One of the brands affected by Flipkart’s strategy is Spykar Lifestyle, a longstanding denim-wear partner that attained Rs. 200 crore in annual sales on the platform in 2023. Shrikant Tripathi, e-commerce manager at Spykar, shared that Flipkart approached them in December 2023 for margin increases, which Spykar refused.
Flipkart’s negotiation tactics extend to famous brands such as Nike, Adidas, Casio, Puma, Woodland, and Aditya Birla Fashion Retail (ABFRL), all seemingly facing similar demands for improved revenue contributions.
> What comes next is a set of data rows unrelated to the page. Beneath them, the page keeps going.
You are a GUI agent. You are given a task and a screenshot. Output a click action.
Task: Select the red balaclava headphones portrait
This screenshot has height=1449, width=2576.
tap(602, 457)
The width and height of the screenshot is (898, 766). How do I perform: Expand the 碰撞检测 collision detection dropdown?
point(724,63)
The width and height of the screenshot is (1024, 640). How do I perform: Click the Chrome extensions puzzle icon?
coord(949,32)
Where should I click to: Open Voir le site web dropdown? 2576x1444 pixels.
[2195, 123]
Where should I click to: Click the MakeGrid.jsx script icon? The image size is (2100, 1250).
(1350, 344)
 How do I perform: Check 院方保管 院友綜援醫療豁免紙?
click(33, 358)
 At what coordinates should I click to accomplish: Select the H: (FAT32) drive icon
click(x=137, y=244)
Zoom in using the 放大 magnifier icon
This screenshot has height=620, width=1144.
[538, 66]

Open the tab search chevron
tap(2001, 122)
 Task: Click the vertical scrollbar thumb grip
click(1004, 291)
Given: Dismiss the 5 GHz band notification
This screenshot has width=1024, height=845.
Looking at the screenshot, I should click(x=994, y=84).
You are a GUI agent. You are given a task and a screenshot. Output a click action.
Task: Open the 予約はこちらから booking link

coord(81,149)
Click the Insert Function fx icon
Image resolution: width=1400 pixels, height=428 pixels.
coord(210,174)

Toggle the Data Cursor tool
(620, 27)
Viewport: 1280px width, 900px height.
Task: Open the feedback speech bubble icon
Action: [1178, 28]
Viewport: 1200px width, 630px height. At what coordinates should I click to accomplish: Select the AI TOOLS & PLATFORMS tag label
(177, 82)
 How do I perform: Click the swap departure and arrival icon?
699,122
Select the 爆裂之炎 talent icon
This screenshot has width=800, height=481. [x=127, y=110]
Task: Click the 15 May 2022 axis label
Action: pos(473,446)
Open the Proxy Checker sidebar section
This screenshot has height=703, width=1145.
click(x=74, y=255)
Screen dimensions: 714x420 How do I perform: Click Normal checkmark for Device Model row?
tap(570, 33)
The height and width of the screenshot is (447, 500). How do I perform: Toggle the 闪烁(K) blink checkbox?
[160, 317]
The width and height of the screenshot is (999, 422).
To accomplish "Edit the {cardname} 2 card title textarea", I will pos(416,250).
Sources associated with the matter, including former executives from Nike and other brands, compare Flipkart’s approach to annual rent negotiations, where the platform wants increases while brands seek stability or cutbacks.
This aggressive stance by Flipkart is associated with its broader objective of attainting profitability ahead of a potential IPO, emphasising its strategic shift towards stricter financial performance as it plans for public listing.